The Sadducees and the onlooking Pharisees and Scribes will not be sold without justification from Scripture, so Jesus recalls the story of Moses and the burning bush. God speaks to Moses saying, “I AM The God of Abraham, the God of Issac, and the God of Jacob.” To Jesus this shows that God does not relate to dead people, but to living ones. God would not say “I AM the God of someone who is dead,” rather God is beyond the realms of time and space. To God all are alive. God is the God of the living not the God of the dead.

When Jesus finishes his argument an eerie silence hangs over the temple, our gospel lesson does not give us the full ending. The Pharisees and Scribes break the quiet and celebrate the Sadducees defeat in this temple debate, saying, “Teacher, you have spoken well.” No one dared to ask him another question.

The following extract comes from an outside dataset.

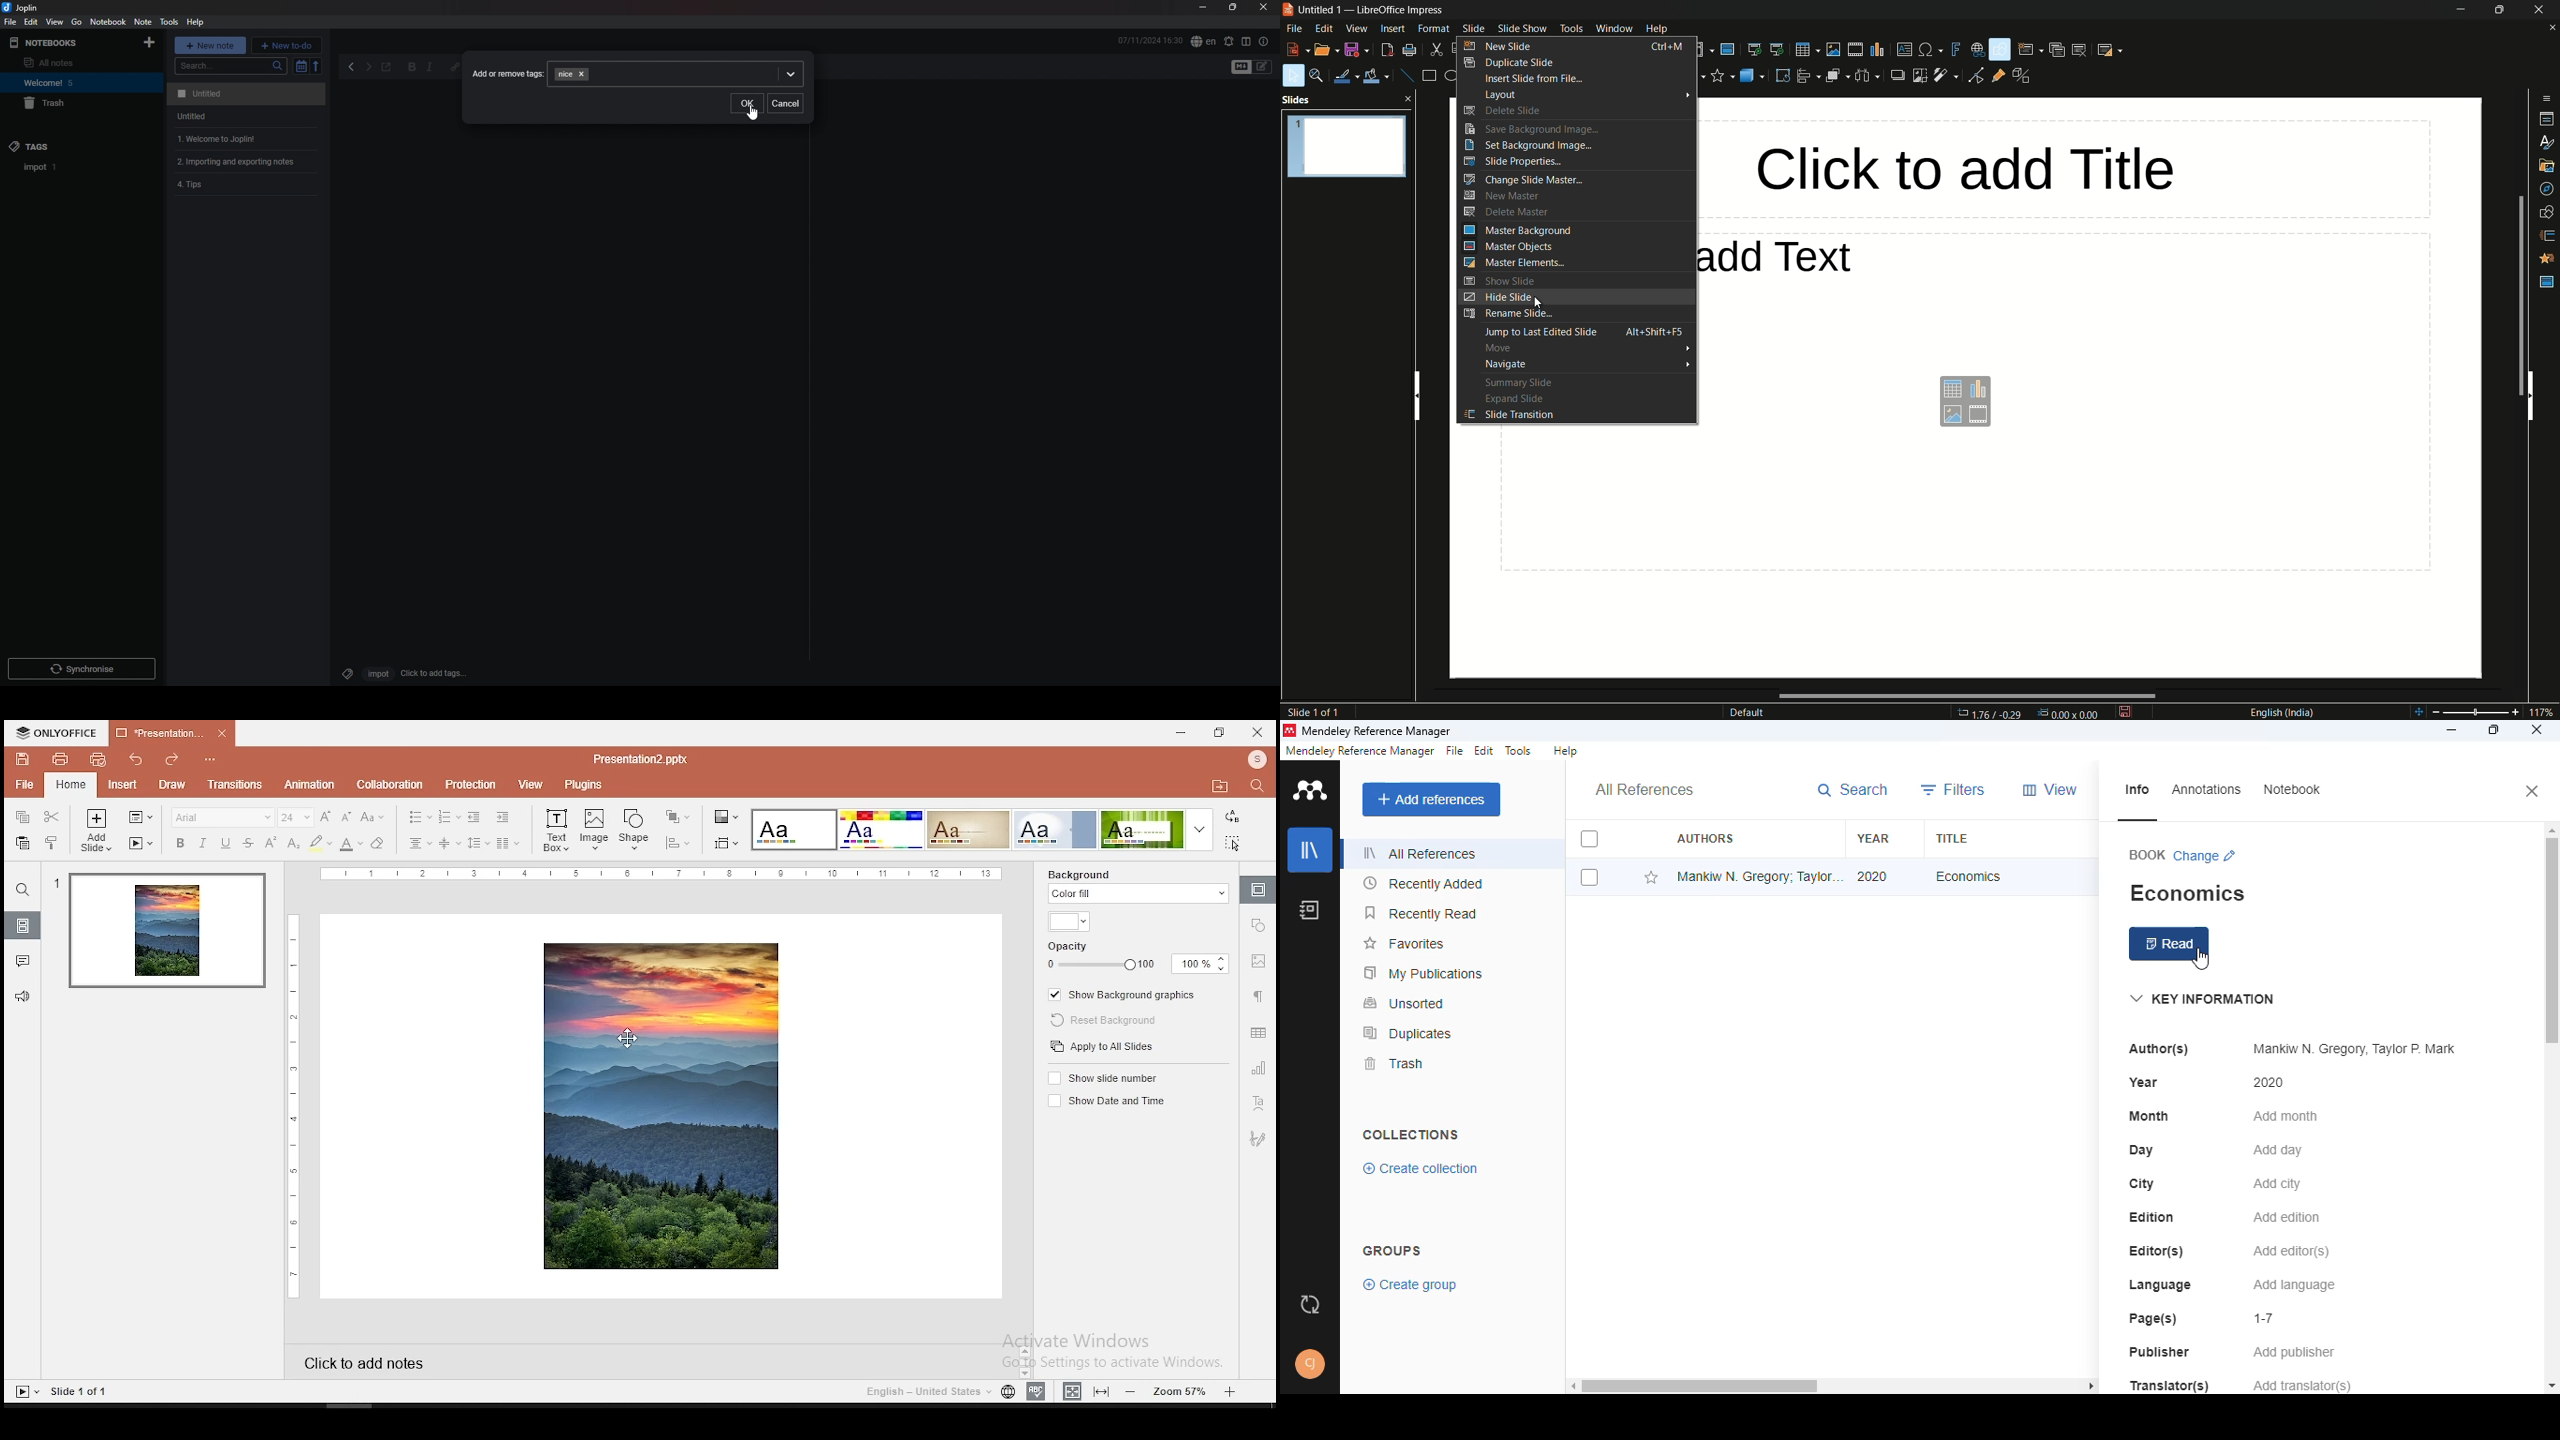 This screenshot has width=2576, height=1456. I want to click on opacity, so click(1138, 958).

Yet, what I take away from this contest is not that Jesus is really good at debate, or that we do not need to ask questions about what the resurrection will be like. What I take away from this gospel is that our charge is to start acting like the resurrection is already happening. We might be anticipating the cross in Luke’s gospel, but the cross and the resurrection have already happened. Jesus has already been raised from the dead and this means that we too are raised from the dead for we are buried with Jesus in our Baptism. We therefore are charged to start acting like the resurrection is all around us. We are called to look around with resurrection vision, to taste with a resurrection tongue, to smell with a resurrection nose, to hear with resurrection ears, to feel with a resurrection sense. This is our call. Not to get bogged down in the laws that we make up about ourselves. Not to get stuck in the rules that we think apply to us getting into heaven, but to act as though we are already walking with Christ in the light of the resurrection.
We do this by opening our hearts, minds, and spirits to Christ, by caring most for the least among us, by seeking forgiveness when we wrong someone else, by remembering the resurrection, and by coming back together as the Body of Christ.

There is a resurrection, the fact that the dead are raised Moses himself showed, Jesus himself shows, and we show every week as the Body of Christ. Our task is not to prove this to others through law and rules, but to live this out in our lives as the truest of all realities. We are children of the resurrection, let’s start living like it!